I'm trying to choose a district metric that falls between 0 to 1 and lets me compare the distance between a uniform probability distribution and any given probability distribution (could be random, could be uniform, could have all probability mass at one value, etc.).
How I've been computing distance currently is by basically computing the average L1-norm distance between each bin in the two distributions. However, I haven't been able to find any published metric that does this. It seems like similar to the total variation distance and the Hellinger distance, but neither of those average across the total number of bins. Averaging avoids weaknesses of total variation that occur when, for example, given a true distribution of Unif[0,1] total variation distance = 1 if my experimental distribution is Unif[0.1,1] or Unif[0.9,1] (discretized into 10 bins). If I average, I get a distance near 0 for Unif[0,1] and closer to 1 for Unif[0.9,1].
Jenson-Shannon divergence or chi-squared seem like they could work, but I'm not sure how to choose.
The Wasserstein metric could work, but since it's not between 0 to 1, it'll make comparing distributions across different distances difficult (e.g., for a different scenario my true distribution might be Unif[0,5] with 50 instead of 10 bins).

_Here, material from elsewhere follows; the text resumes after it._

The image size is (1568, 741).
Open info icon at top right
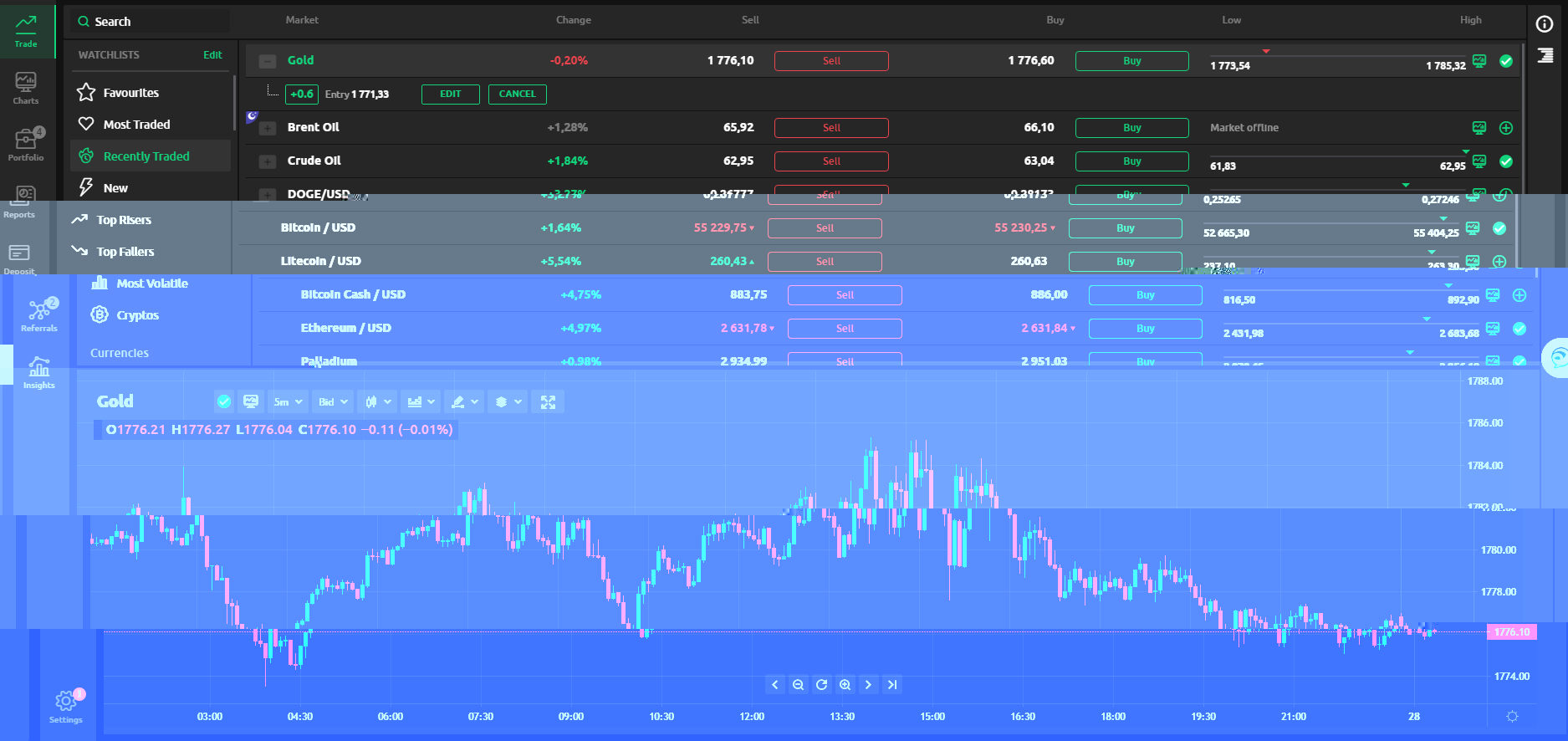click(1544, 24)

I would appreciate if someone could 1) point me to a metric that's the average L1 distance between histogram indices (or tell me why this is a poor choice), and 2) Help me figure out how to choose between the above metrics (or point me to intuitive discussions of how to choose between them -- the mostly measure theory based papers I've found comparing the metrics unfortunately don't give me intuition on which to choose for my problem).